Ein Kaffee im Café, ein Brötchen am Bahnhof oder der Einkauf im Supermarkt – all diese Dinge kosten hier oft fast das Doppelte als anderswo in Europa. Besonders auffällig ist das für Besucher, die aus preisgünstigeren Ländern kommen. Doch auch Schweizerinnen und Schweizer spüren den hohen Lebensstandard im Portemonnaie, auch wenn Löhne hier im Schnitt ebenfalls höher liegen.
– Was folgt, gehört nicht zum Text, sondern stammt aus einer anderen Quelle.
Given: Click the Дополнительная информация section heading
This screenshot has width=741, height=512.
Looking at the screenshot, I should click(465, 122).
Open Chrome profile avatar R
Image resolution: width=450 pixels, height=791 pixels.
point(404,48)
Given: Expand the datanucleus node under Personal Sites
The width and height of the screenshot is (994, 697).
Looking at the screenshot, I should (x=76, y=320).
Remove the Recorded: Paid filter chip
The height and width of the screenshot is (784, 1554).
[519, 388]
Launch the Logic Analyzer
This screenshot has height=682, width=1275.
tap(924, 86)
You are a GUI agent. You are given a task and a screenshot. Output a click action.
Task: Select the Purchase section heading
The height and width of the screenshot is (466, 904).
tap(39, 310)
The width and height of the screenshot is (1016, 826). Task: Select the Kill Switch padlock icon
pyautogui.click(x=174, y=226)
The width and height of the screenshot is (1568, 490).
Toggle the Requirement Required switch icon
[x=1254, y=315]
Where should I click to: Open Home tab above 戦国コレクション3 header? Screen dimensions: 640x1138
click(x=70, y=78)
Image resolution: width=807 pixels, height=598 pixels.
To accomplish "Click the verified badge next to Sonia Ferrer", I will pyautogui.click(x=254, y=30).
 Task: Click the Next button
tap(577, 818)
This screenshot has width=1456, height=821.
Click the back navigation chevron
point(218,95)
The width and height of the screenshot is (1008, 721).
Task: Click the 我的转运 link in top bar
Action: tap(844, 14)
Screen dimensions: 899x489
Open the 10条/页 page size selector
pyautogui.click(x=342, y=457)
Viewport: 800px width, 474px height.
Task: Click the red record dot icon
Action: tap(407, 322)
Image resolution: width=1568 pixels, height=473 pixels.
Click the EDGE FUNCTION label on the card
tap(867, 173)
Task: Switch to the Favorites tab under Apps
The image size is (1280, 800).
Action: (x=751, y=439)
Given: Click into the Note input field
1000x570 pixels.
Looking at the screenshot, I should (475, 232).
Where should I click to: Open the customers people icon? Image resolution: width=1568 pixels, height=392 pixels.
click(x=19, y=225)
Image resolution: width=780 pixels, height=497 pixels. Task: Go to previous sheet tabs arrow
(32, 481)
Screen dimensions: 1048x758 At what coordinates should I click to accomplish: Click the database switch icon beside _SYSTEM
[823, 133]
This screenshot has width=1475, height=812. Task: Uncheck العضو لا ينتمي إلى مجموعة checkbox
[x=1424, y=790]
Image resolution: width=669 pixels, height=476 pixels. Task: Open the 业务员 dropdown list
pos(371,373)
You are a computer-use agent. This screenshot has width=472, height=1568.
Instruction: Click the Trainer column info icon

Warum ist alles so teuer?Die starke Schweizer Währung spielt eine große Rolle. Der Franken gilt als sicherer Hafen in wirtschaftlich unsicheren Zeiten, was den Umrechnungskurs für ausländische Besucher ungünstig macht. Zudem sind die Qualität der Produkte, die hohen Lohnkosten und strenge gesetzliche Vorgaben mitverantwortlich für die Preise. So zahlt man beispielsweise für frische Produkte meist mehr – dafür sind sie oft lokal, hochwertig und nach strengen Umweltstandards produziert.
Trotz der hohen Kosten bleibt die Schweiz ein beliebtes Reise- und Wohnziel. Die Sicherheit, Sauberkeit und Effizienz im Alltag wiegen für viele den hohen Preis auf. Aber eines ist klar: Ein Besuch der Alpen oder eine Städtereise nach Zürich oder Genf will gut geplant und durchdacht sein – vor allem, wenn man kein Schweizer Gehalt hat.